Limited companies are separate legal entities that are formed to run a business. The directors of the company are responsible for any legal and financial decisions the company makes. The company’s assets and liabilities are completely separate from your own personal finances.
Limited liability
As the limited company is separate from its owners in law, that means it:
- Can enter into contracts in its own name, including employing staff
- Is responsible for its own actions, and can sue and be sued
- Has the legal right to money it makes from sales and can keep its profits
- Is responsible for paying its own debts and liabilities
This is the major reason why a limited company is a popular structure for a small business. The owners of the company are protected by ‘limited liability’ so unless there’s fraud or other serious wrongdoing the amount they have to lose if the company fails is strictly limited. If the company cannot meet its debts or liabilities, the owners usually risk losing only:
- For shareholders, the nominal value of the shares they hold;
- The amount of any guarantee (for members of companies limited by guarantee);
- Any amounts they’ve already invested into the limited company; and
- The amount of any personal guarantee they’ve made to the company.
Statutory obligations
A company’s financial year is usually a 12 month period for which accounts are prepared. Every company must prepare annual accounts that report on the performance and activities of the company during the financial year. The financial year starts on the day after the previous financial year ended or, in the case of a new company, on the day of incorporation.

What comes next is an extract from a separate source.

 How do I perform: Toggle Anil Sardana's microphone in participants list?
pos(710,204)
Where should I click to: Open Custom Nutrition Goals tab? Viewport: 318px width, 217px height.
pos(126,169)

A company must also prepare corporation tax return within 12 months of the end of its accounting period.
Every company, whether or not they are trading, must keep accounting records. As a minimum these must contain:
- entries showing all money received and expended by the company
- a record of the assets and liabilities of the company
A company must keep its accounting records at its registered office address or a place that the directors think suitable. The records must be open to inspection by the company’s officers at all times. Private companies must keep accounting records for 3 years from the date they were made.
The directors of every company must prepare and file annual accounts no later than nine months and one day after the company’s accounting period ends. These are called individual accounts. Generally, accounts must include:
- a profit and loss account
- a balance sheet signed by a director on behalf of the board and the printed name of that director
- notes to the accounts
- group accounts (if appropriate)
- a directors’ report signed by a secretary or director and their printed name.
However, there are exceptions to the above rules depending on whether the company is small or micro company.
The company’s board of directors must approve the accounts before they send them to the company’s members:
Remember all companies must file their accounts at Companies House by the due dates. Failure to file the company accounts by the due dates will result in a penalty for late filing of accounts.